*Task goal*: Copy every line of the records below, starting with the line that contains "07:36 (12, 296)" and going on through the line that contains "[See previous items] (6, 625)", and shift each coordinate in the answers by adding 86 to both the x and y values. Leave the pictures out of your answer.

*Pointing data for screenshots*:
# # #
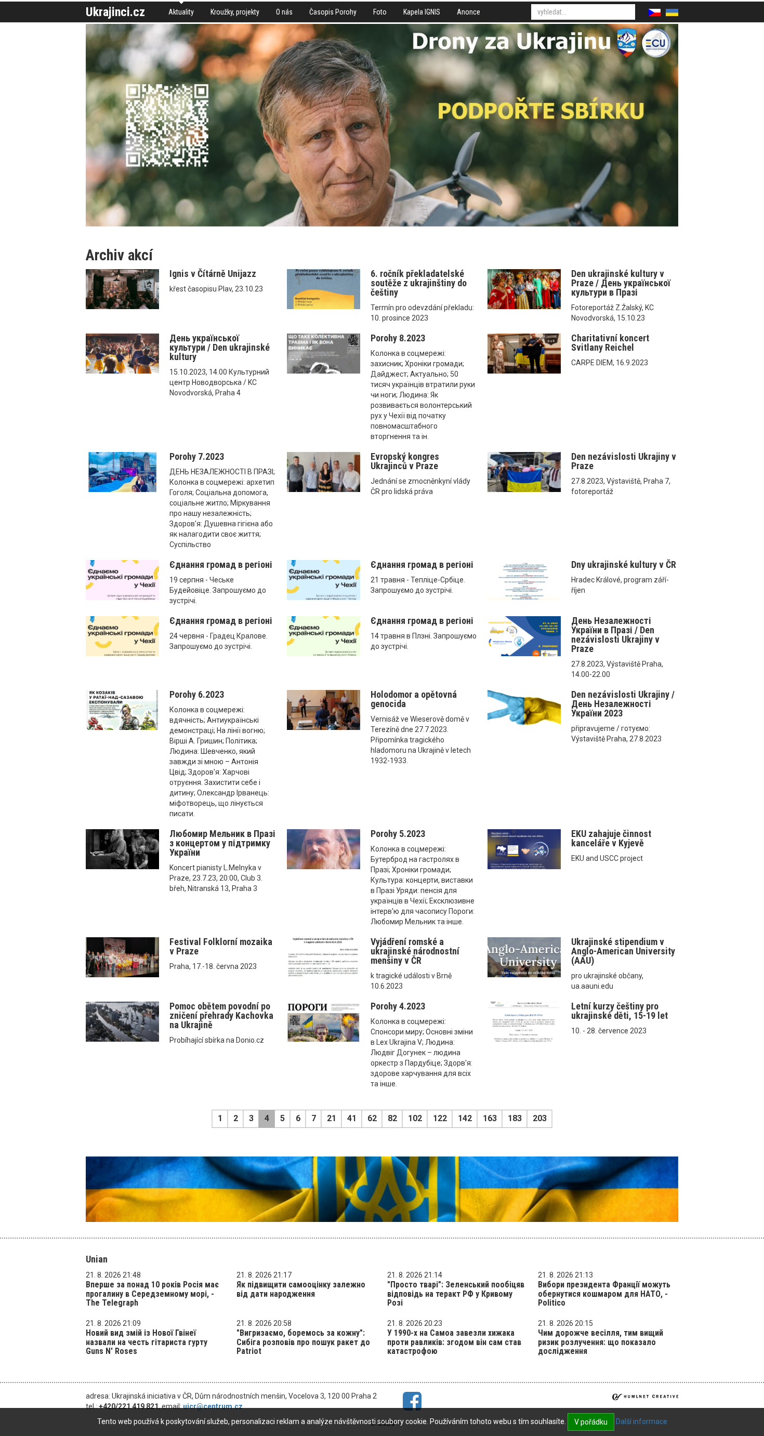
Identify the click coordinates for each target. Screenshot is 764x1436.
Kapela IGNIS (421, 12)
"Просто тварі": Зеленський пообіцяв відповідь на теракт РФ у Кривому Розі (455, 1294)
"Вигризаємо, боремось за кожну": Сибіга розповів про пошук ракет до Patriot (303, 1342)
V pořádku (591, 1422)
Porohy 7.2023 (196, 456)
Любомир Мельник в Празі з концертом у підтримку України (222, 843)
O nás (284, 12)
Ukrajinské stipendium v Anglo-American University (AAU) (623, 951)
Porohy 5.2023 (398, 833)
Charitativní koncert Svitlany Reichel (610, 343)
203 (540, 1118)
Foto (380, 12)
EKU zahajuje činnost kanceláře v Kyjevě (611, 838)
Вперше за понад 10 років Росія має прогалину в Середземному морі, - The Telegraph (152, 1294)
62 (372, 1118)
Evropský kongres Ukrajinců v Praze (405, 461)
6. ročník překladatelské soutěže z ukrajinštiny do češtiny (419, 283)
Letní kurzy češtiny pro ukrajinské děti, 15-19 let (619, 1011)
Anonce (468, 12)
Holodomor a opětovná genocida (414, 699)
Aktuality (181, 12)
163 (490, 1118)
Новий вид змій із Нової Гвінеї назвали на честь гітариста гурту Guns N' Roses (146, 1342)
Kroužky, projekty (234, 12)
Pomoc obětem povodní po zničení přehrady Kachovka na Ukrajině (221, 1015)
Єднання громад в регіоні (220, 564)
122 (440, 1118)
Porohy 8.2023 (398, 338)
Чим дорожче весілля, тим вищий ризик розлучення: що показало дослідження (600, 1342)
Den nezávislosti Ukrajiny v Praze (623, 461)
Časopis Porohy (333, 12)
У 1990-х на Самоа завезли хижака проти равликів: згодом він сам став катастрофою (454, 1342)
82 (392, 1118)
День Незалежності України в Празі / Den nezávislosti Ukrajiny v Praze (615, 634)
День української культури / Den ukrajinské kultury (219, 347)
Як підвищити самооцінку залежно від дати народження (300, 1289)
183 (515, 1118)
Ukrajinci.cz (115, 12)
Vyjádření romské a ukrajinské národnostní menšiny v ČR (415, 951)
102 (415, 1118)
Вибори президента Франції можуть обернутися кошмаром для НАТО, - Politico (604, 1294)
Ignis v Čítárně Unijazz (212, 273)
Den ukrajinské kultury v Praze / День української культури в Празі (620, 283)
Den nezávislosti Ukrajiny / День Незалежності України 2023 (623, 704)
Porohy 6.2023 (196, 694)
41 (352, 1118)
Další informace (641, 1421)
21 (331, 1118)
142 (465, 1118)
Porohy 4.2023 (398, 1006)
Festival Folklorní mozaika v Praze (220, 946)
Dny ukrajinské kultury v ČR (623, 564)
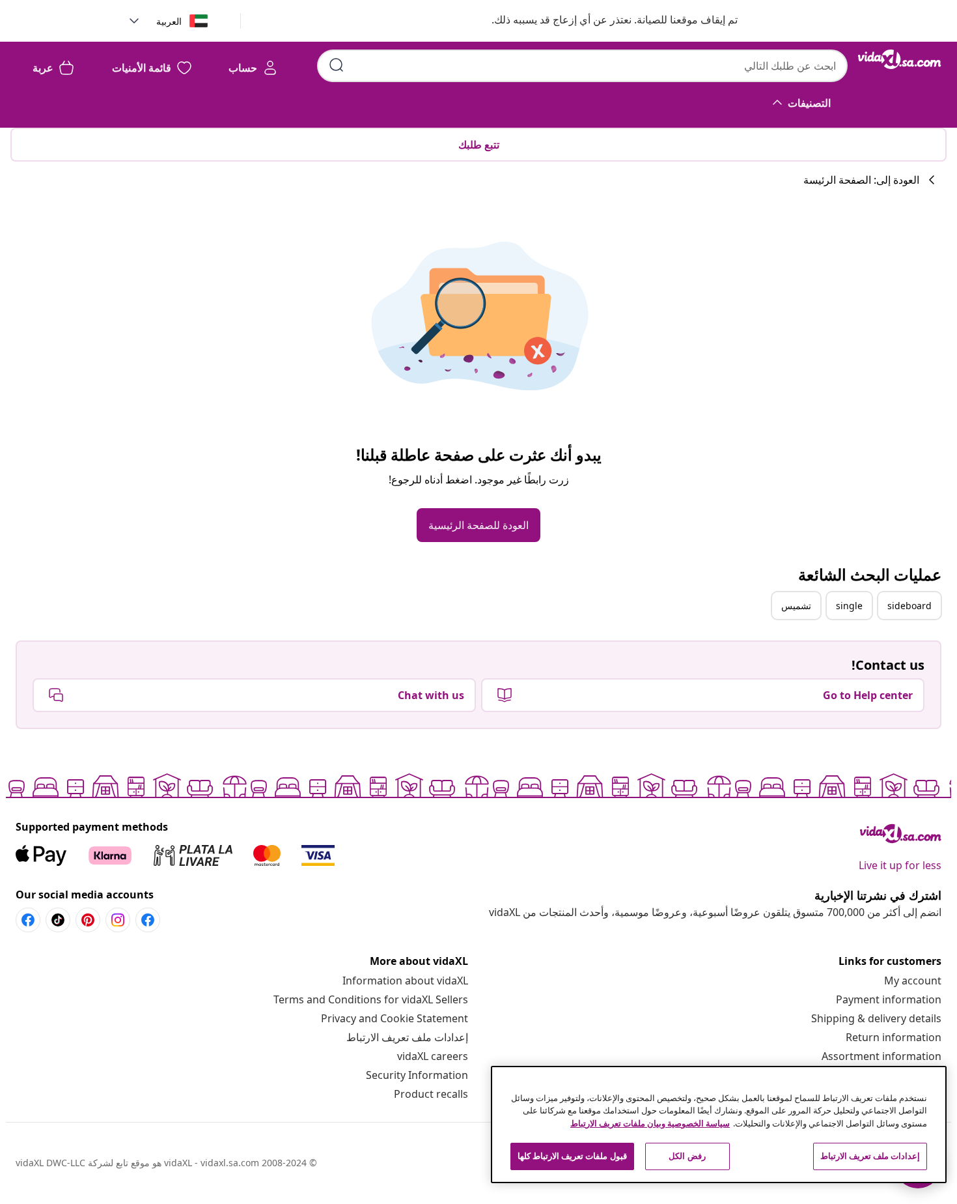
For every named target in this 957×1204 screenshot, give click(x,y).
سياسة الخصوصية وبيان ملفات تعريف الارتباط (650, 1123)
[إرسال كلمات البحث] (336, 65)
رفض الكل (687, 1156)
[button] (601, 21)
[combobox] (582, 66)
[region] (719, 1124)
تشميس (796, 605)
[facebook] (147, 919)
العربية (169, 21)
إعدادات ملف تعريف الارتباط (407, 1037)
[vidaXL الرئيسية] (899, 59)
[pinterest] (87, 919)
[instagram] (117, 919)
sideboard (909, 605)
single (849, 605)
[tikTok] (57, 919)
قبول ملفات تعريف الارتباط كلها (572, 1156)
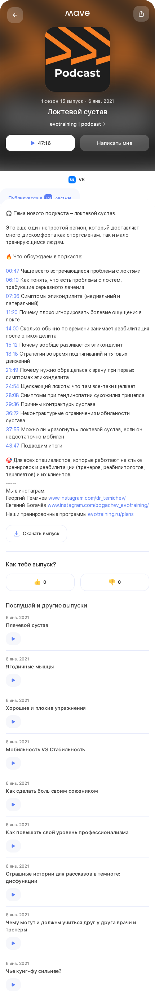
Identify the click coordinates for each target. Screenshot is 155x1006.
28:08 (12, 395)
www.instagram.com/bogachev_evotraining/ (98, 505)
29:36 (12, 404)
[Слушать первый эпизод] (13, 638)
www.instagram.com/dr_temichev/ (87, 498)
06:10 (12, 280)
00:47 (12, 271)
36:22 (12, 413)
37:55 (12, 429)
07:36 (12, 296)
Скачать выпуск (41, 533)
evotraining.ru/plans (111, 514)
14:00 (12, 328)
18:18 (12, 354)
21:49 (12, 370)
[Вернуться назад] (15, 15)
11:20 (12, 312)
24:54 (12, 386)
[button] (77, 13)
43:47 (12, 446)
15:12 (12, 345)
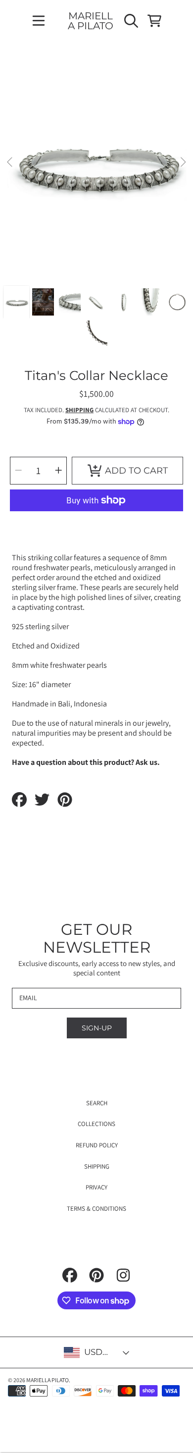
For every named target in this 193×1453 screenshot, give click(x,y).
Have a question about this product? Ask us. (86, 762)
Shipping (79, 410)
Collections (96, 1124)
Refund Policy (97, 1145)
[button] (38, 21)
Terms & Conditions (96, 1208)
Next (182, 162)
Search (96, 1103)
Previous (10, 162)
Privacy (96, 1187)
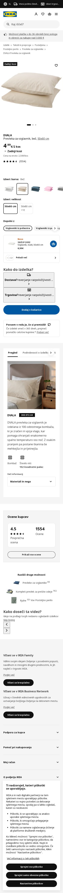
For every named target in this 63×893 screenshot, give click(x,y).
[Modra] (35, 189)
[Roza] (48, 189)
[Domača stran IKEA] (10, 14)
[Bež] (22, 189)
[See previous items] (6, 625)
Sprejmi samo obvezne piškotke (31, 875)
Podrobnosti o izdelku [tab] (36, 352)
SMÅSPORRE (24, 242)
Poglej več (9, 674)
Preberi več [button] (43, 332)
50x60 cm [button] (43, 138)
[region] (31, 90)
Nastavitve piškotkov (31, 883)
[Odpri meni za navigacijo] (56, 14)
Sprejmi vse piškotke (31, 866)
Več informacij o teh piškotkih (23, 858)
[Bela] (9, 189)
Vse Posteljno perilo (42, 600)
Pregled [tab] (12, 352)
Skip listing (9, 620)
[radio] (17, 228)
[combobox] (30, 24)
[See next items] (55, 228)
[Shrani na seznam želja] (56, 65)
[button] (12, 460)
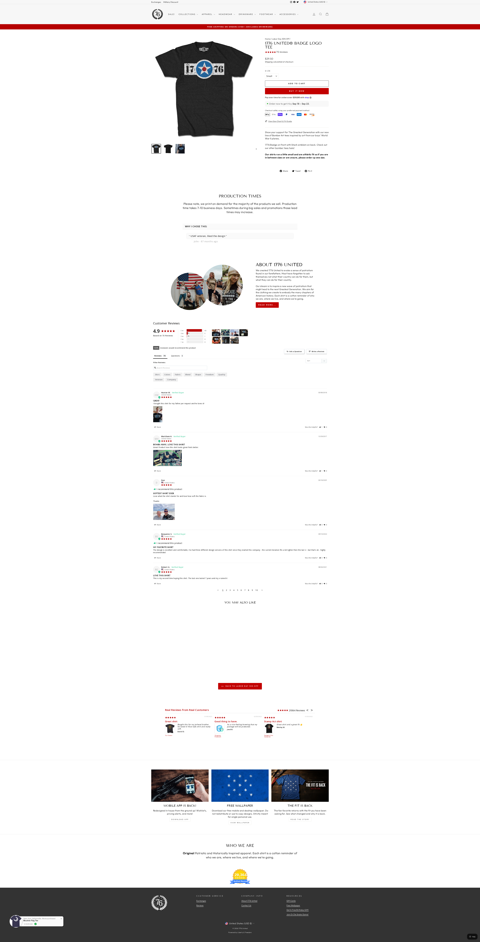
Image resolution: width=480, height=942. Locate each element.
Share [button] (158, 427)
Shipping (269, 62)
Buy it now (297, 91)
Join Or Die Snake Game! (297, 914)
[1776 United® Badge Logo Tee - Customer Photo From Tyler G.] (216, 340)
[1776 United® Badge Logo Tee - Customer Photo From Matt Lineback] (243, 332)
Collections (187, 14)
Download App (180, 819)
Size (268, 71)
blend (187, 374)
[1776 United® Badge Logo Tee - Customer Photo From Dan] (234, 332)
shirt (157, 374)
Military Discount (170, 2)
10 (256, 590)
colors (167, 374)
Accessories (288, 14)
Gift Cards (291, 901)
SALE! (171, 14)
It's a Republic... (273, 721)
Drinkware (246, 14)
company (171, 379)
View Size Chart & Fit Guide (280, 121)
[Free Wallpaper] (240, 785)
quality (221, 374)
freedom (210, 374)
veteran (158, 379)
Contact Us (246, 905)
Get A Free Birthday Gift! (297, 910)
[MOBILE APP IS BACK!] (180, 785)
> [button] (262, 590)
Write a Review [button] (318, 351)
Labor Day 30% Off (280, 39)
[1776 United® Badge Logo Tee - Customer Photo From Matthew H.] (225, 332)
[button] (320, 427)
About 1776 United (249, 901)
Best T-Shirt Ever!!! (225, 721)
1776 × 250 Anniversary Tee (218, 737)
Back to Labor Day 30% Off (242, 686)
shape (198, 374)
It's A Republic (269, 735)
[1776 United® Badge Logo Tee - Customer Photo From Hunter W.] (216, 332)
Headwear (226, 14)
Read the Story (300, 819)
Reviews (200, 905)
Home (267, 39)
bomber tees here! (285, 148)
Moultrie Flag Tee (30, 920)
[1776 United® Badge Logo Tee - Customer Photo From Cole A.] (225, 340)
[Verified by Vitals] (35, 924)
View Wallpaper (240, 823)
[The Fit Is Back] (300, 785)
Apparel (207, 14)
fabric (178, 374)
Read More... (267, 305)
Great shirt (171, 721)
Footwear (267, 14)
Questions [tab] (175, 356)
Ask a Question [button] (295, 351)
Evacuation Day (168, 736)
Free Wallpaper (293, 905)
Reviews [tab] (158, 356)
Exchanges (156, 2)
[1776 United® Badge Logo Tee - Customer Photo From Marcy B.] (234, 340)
# # #
*Written reply*:
07:36 (98, 382)
Скачать выпуск (127, 619)
evotraining.ru/plans (197, 600)
14:00 (98, 414)
18:18 (98, 440)
21:49 (98, 456)
[Вернуться назад] (101, 101)
11:20 (98, 398)
24:54 (98, 472)
[button] (163, 99)
43:47 (98, 532)
15:12 (98, 431)
For every named target in this 193×1453 screenshot, give click(x,y).
Have a question about this product? Ask us. (172, 848)
Shipping (165, 496)
Collections (182, 1210)
Refund Policy (183, 1231)
[button] (124, 107)
Terms & Conditions (182, 1294)
Next (268, 248)
Search (182, 1189)
Previous (96, 248)
Privacy (182, 1273)
For every named target in this 63×893 screenshot, give click(x,y).
[Modra] (121, 275)
[Roza] (134, 275)
[Domača stran IKEA] (96, 100)
[Bež] (108, 275)
[See previous items] (92, 711)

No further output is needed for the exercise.